Dem Büro des Klimastadtrats sind Gespräche im Herbst nicht bekannt. Es erklärt, dass das Einwegpfand u. a. das Ziel verfolge, Getränkeverpackungen in den Recyclingkreislauf zurückzuführen. „Die Einführung von Pfandsammelbehältnissen würde diesem Grundgedanken entgegenstehen, da dadurch ein Anreiz entstehen kann, Pfandgebinde bewusst im öffentlichen Raum zurückzulassen und deren Rückführung auf Dritte zu verlagern“, ergänzt das Büro.

Präsenz in ganz Europa

Das im März 2026 gegründete Unternehmen finanziert sich mittels Bootstrapping.
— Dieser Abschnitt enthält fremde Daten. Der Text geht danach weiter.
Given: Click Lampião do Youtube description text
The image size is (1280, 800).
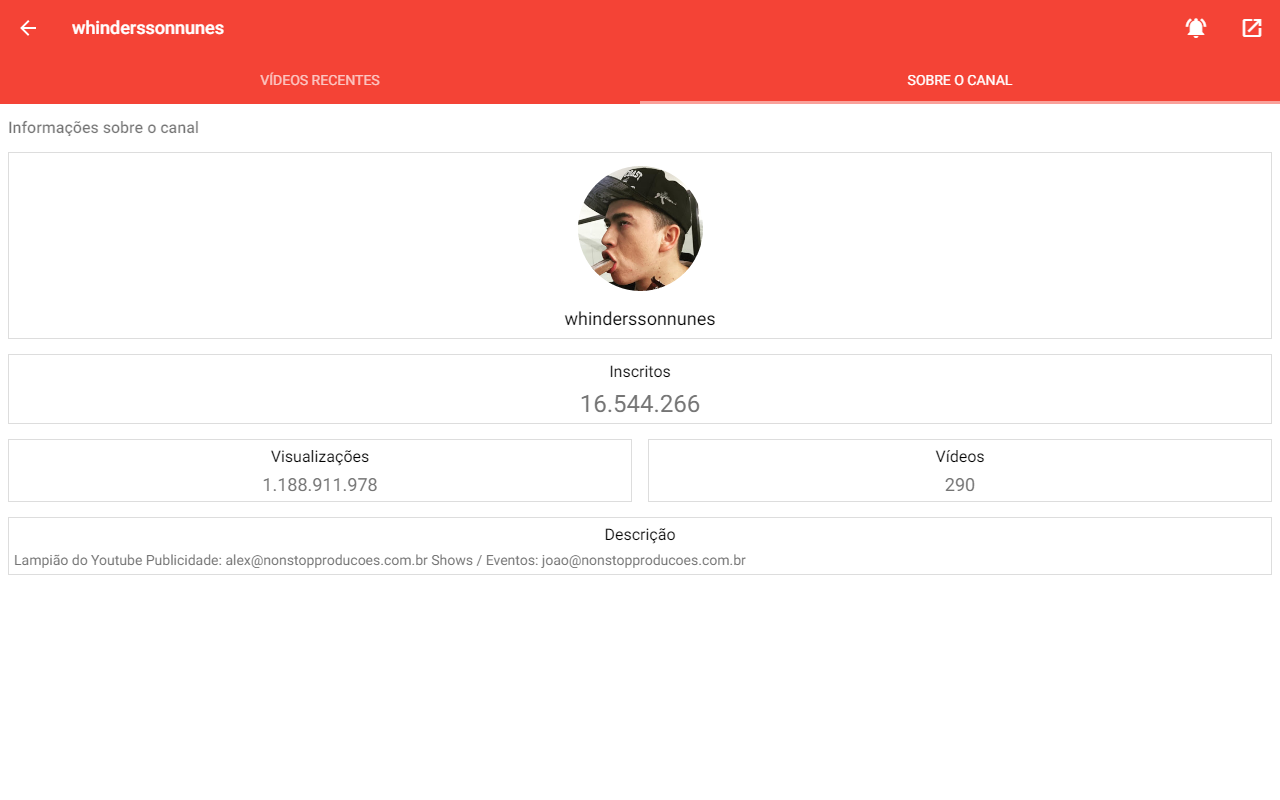Looking at the screenshot, I should click(78, 561).
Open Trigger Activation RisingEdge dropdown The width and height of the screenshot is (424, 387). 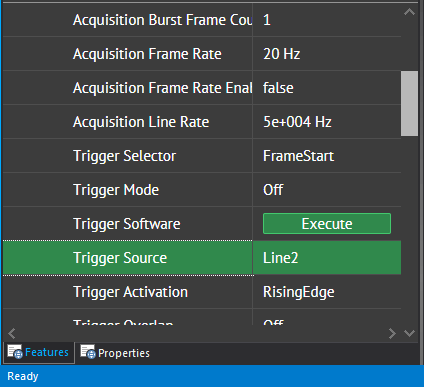pos(327,292)
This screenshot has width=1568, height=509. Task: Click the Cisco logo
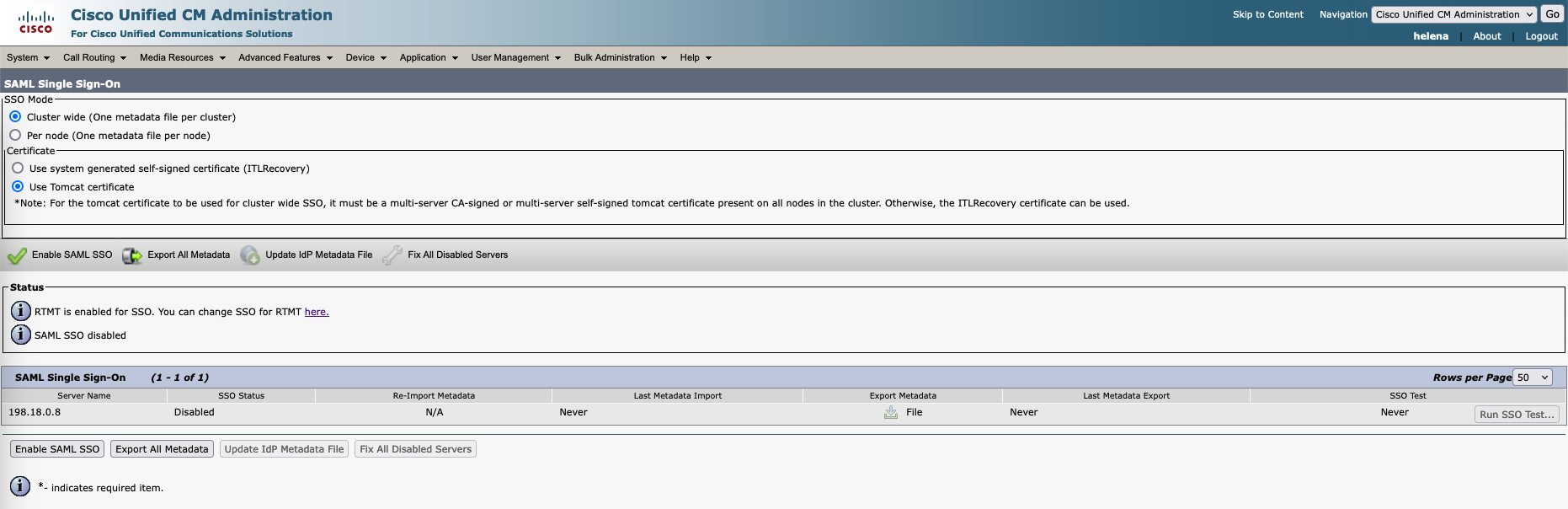[35, 22]
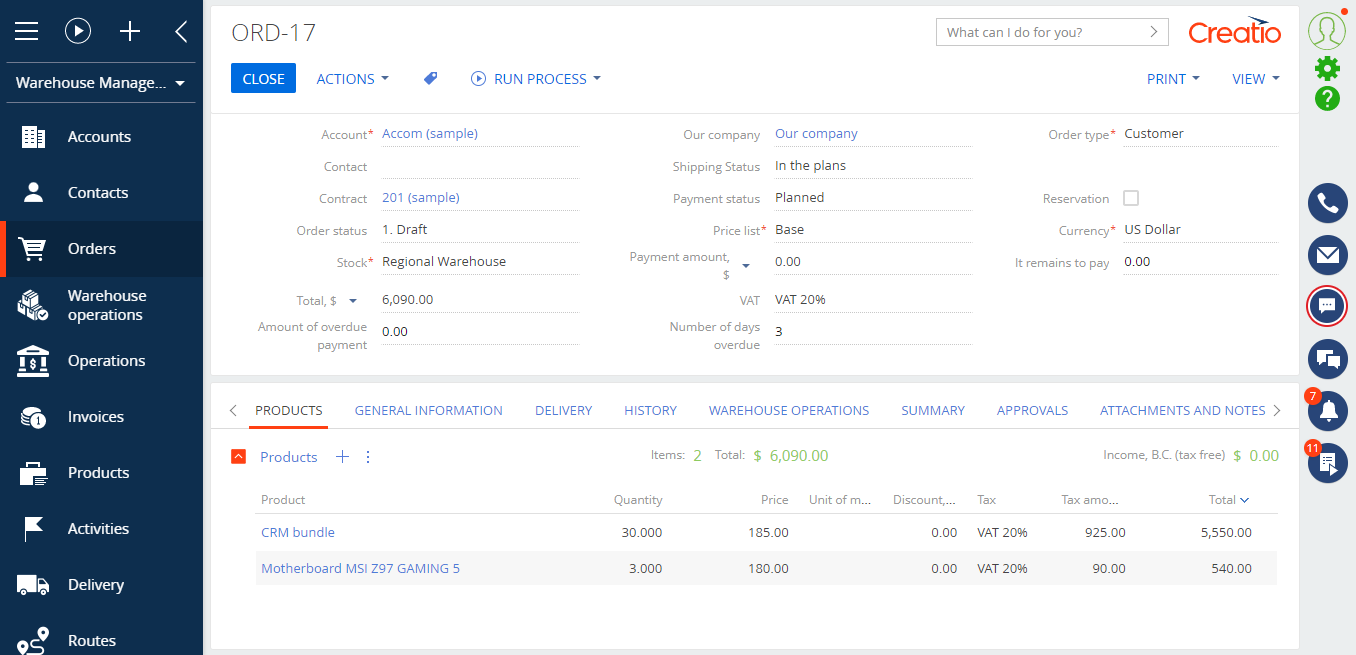This screenshot has height=655, width=1356.
Task: Click the green system designer gear icon
Action: pos(1327,68)
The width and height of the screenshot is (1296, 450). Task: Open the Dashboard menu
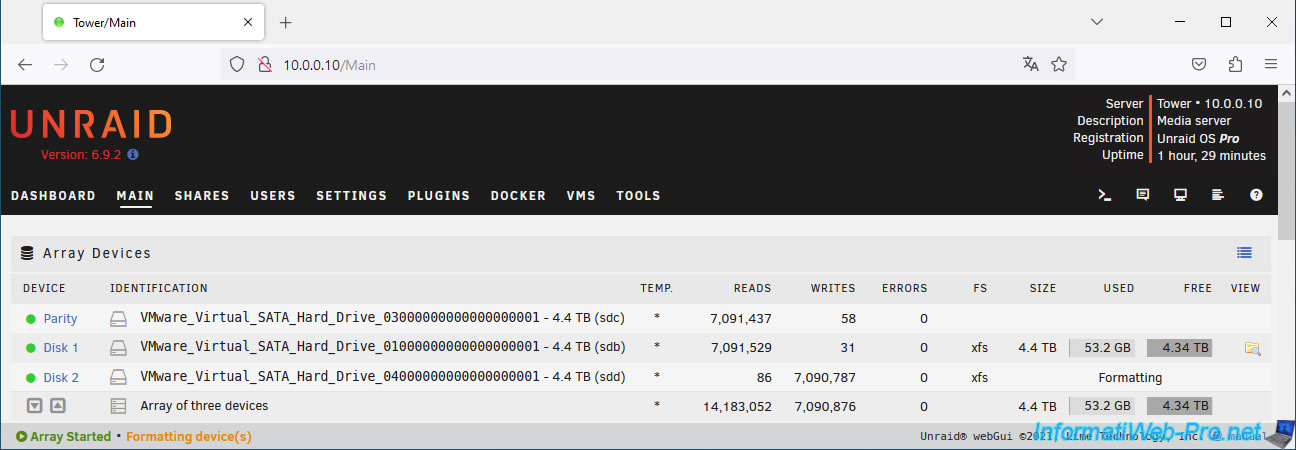tap(53, 196)
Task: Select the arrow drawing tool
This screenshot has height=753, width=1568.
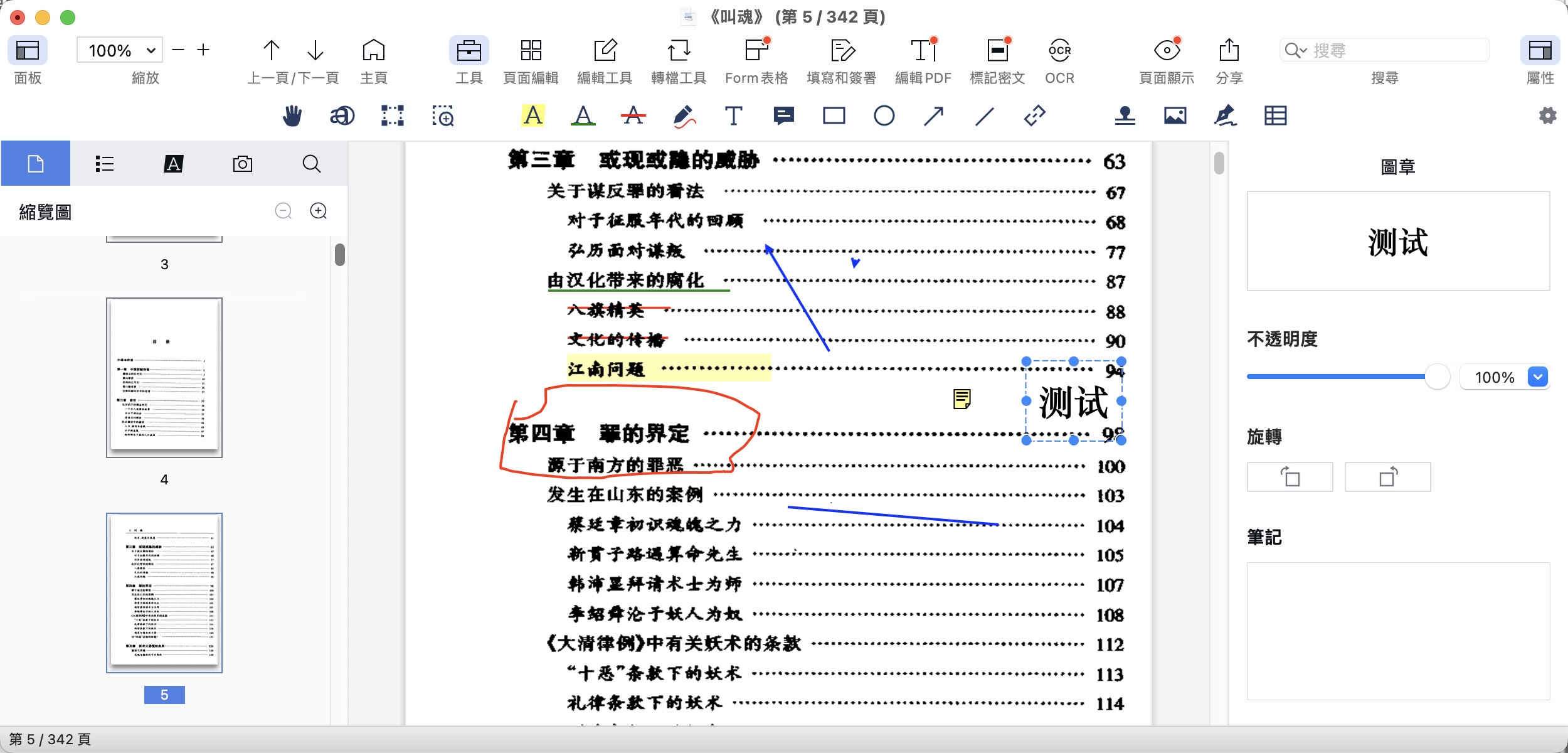Action: [934, 116]
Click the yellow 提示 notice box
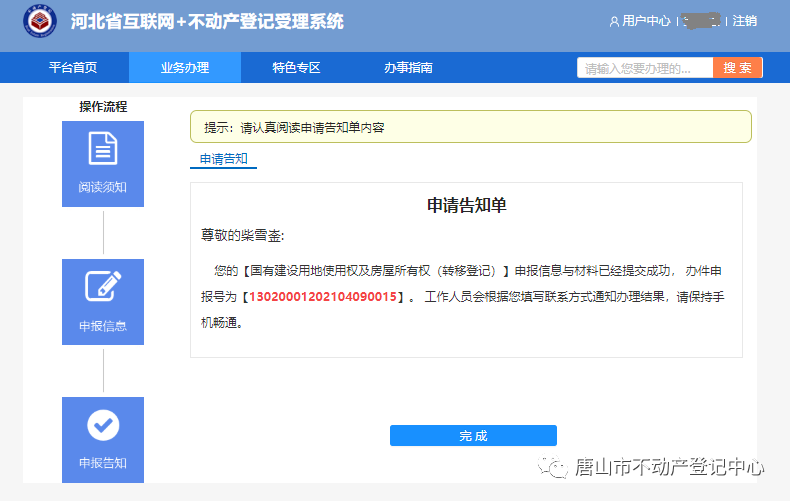 point(470,127)
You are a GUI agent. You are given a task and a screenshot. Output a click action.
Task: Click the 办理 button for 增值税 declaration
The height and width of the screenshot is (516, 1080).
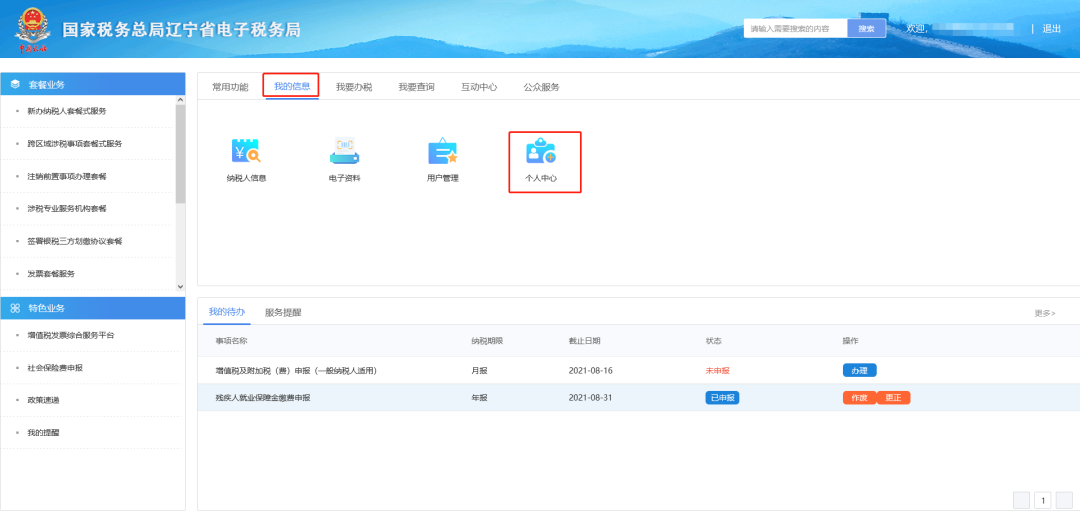(x=860, y=371)
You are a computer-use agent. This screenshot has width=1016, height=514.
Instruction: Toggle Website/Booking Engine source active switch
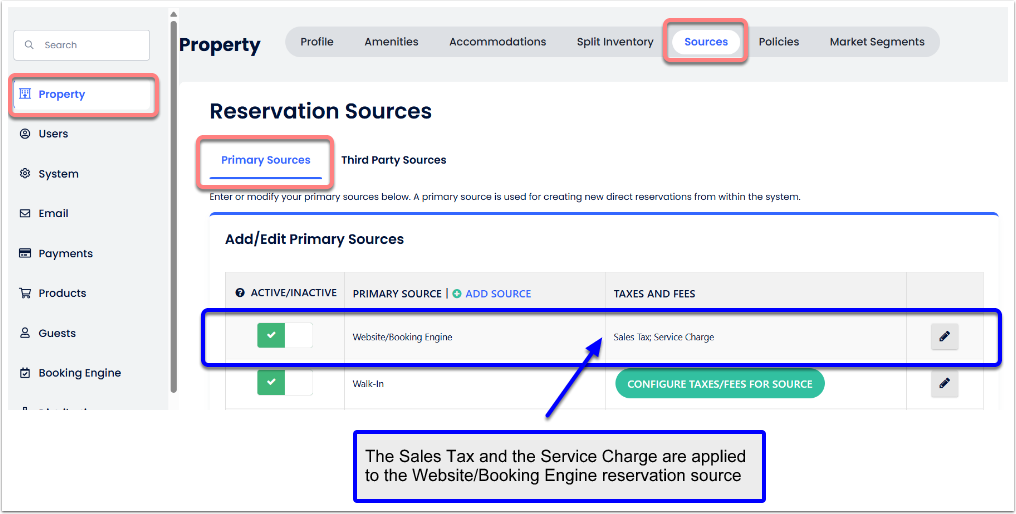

Investoren soll es keine geben. Als Kunden kommen für Social Cycle Städte, Gemeinden und Abfallverbände in Frage. Die Gründer wollen ihr Produkt durch konstantes Feedback verbessern und sich so gegenüber ihrer Konkurrenz durchsetzen. Dabei setzen sie auf Mundpropaganda, Medienberichte und die eigene Kommunikation z.B. mittels Mails. Schwarz und Linsbichler denken trotz langsamen Wachstums bereits an die nächsten großen Schritte. Das Startup soll u.a. nach Holland und Irland expandieren und seine Präsenz in Deutschland verstärken. Schwarz möchte mit dem Pfandsammelsystem auch in Hamburg und Berlin vertreten sein. „Unser Ziel ist es wirklich, dass unsere Module in die Infrastruktur eingebunden sind wie Mistkübel, in ganz Europa“, stellt der Co-Founder fest.